Un piano subdolo e organizzato nei minimi dettagli. Le donne dovevano dipendere da lei, perché per ognuna di loro e per ogni bambino, la responsabile percepiva 80 euro a testa stanziati dal dipartimento del comune. Fino a quando qualcuno si è deciso a parlare e la responsabile è finita in tribunale. Le ragazze si sono lasciate aiutare da alcuni operatrici che avevano già lasciato la struttura proprio per i contrasti sull’operato e la gestione della direttrice. Loro le hanno spinte a denunciare, supportandole dall’esterno. Donne che aiutano le donne.

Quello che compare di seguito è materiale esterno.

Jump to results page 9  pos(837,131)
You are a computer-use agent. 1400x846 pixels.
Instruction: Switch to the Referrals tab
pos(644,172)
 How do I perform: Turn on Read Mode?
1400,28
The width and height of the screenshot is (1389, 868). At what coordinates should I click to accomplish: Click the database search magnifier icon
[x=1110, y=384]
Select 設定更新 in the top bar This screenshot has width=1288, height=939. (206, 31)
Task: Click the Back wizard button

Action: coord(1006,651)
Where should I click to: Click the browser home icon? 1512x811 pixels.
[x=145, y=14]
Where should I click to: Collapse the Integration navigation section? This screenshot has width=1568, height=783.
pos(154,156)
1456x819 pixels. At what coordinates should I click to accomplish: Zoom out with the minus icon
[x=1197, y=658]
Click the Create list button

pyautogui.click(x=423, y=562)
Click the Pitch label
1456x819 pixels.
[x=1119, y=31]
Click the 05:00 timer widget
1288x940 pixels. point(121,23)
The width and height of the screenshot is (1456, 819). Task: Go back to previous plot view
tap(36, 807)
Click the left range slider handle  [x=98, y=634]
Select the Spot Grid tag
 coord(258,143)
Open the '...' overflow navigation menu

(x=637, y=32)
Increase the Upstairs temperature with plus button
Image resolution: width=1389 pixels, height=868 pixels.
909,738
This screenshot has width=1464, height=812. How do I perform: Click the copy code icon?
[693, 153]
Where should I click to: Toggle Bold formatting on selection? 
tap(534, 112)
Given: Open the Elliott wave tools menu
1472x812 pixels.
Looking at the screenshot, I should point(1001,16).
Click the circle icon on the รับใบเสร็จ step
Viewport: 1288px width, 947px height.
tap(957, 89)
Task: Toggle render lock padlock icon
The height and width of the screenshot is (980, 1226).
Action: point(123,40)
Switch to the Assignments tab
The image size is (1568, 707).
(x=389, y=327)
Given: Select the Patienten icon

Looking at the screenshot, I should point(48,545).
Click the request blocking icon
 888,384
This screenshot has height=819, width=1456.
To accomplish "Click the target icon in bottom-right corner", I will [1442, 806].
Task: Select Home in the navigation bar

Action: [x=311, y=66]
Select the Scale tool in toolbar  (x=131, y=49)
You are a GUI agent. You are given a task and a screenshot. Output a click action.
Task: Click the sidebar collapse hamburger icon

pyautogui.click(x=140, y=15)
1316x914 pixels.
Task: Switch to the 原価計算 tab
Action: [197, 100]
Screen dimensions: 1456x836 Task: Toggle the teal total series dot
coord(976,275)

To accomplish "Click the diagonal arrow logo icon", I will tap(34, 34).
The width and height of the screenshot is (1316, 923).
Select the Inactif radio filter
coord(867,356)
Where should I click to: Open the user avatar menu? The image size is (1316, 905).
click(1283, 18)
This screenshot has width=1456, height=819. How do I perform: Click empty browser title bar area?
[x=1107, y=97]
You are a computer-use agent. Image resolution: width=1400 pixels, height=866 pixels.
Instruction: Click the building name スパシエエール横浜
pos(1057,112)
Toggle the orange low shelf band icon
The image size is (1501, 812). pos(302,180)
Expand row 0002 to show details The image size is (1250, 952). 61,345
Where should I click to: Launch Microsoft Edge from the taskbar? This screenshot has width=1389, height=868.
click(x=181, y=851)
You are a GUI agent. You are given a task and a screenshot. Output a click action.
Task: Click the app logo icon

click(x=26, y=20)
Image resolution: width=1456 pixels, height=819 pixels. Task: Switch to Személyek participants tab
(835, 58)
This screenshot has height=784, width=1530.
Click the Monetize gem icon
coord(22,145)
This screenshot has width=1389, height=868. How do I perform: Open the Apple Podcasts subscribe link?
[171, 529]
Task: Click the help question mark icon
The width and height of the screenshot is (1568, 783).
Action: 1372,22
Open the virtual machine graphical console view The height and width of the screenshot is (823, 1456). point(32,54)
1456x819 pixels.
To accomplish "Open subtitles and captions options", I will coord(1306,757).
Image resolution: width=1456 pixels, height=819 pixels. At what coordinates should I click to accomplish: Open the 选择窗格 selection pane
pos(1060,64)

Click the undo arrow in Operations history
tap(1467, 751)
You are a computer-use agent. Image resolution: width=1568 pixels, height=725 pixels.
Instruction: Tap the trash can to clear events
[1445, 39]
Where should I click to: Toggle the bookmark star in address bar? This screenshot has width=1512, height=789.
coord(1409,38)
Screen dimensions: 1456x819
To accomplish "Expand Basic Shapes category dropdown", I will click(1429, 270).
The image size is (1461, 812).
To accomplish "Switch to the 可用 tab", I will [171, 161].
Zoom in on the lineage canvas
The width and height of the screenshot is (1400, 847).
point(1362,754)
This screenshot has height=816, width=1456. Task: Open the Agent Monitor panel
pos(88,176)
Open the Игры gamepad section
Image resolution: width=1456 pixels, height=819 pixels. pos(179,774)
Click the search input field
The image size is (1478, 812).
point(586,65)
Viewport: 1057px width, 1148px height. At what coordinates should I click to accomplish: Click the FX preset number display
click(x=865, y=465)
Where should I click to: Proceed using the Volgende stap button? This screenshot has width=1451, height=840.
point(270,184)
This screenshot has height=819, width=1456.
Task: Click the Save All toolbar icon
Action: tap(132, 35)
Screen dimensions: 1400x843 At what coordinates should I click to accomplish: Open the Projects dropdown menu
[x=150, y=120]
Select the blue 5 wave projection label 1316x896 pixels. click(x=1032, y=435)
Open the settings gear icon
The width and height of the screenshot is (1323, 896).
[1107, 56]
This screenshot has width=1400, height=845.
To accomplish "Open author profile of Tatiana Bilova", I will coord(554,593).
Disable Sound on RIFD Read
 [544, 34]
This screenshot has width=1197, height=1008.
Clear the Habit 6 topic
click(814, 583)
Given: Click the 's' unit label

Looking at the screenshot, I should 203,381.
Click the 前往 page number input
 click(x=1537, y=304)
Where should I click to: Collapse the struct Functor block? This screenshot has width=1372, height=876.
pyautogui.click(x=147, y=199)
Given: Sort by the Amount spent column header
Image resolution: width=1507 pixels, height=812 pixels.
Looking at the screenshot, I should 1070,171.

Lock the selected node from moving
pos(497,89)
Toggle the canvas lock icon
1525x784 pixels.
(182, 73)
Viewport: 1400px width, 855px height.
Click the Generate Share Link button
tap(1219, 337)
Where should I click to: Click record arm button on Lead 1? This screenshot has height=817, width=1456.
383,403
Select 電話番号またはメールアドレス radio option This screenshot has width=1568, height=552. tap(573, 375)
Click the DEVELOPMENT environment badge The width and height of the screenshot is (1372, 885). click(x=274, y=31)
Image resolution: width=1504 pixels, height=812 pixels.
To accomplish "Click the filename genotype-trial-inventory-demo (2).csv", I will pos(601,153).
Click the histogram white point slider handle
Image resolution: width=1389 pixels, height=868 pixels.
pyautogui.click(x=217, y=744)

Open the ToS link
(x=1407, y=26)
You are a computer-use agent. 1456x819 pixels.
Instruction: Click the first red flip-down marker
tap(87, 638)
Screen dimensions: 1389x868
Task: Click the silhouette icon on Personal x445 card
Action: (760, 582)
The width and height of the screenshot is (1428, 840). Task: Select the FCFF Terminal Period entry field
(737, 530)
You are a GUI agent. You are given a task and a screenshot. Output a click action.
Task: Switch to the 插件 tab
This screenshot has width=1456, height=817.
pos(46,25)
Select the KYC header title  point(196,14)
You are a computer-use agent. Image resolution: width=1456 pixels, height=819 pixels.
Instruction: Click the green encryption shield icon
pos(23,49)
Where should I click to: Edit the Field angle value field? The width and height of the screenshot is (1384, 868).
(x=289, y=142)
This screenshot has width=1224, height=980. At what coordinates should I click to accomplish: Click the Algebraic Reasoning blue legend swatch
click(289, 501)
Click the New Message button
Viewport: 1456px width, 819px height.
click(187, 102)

“E’ con soddisfazione che diamo notizia di una sentenza (di primo grado) che condanna la responsabile di una casa famiglia del Lazio per i reati di maltrattamento ai danni di donne e minori ospiti presso la struttura che gestiva. Una condanna arrivata, possibile grazie al coraggio delle donne ospitate, al ruolo strategico giocato da una assistente sociale, alla sensibilità della giudice e al lavoro della Procura e della squadra mobile di Roma, a cui va tutto il nostro plauso”, scrive la cooperativa Be Free che ha difeso queste donne.

“Troppo spesso la discrezionalità della gestione viene meno agli obblighi minimi, procurando a persone, minori e donne che escono da situazioni dolorose e complicate, ulteriori danni per le loro vite e dunque per l’intero sistema sociale. Accanto a questo c’è indubbiamente il ruolo strategico degli assistenti sociali, a cui vanno dati gli strumenti, ma anche incoraggiata una formazione più puntuale, per svolgere una funzione di controllo su ciò che avviene nella quotidianità delle persone assistite”, scrive ancora.

Adesso queste donne stanno bene, sono finalmente libere grazie al lavoro di operatrici, assistenti sociali e psicologi. Ma, come spiega Be Free, “Non è più concepibile doversi appellare al coraggio, alla buona fede e alla responsabilità di un singolo, che per spirito di servizio decide di denunciare. Occorre entrare nell’ottica che bucare il muro di omertà è un dovere che spetta a tutti gli attori coinvolti a vario titolo in quello che resta un servizio pubblico per nuclei familiari di cui l’intera collettività si deve e si vuole far carico”.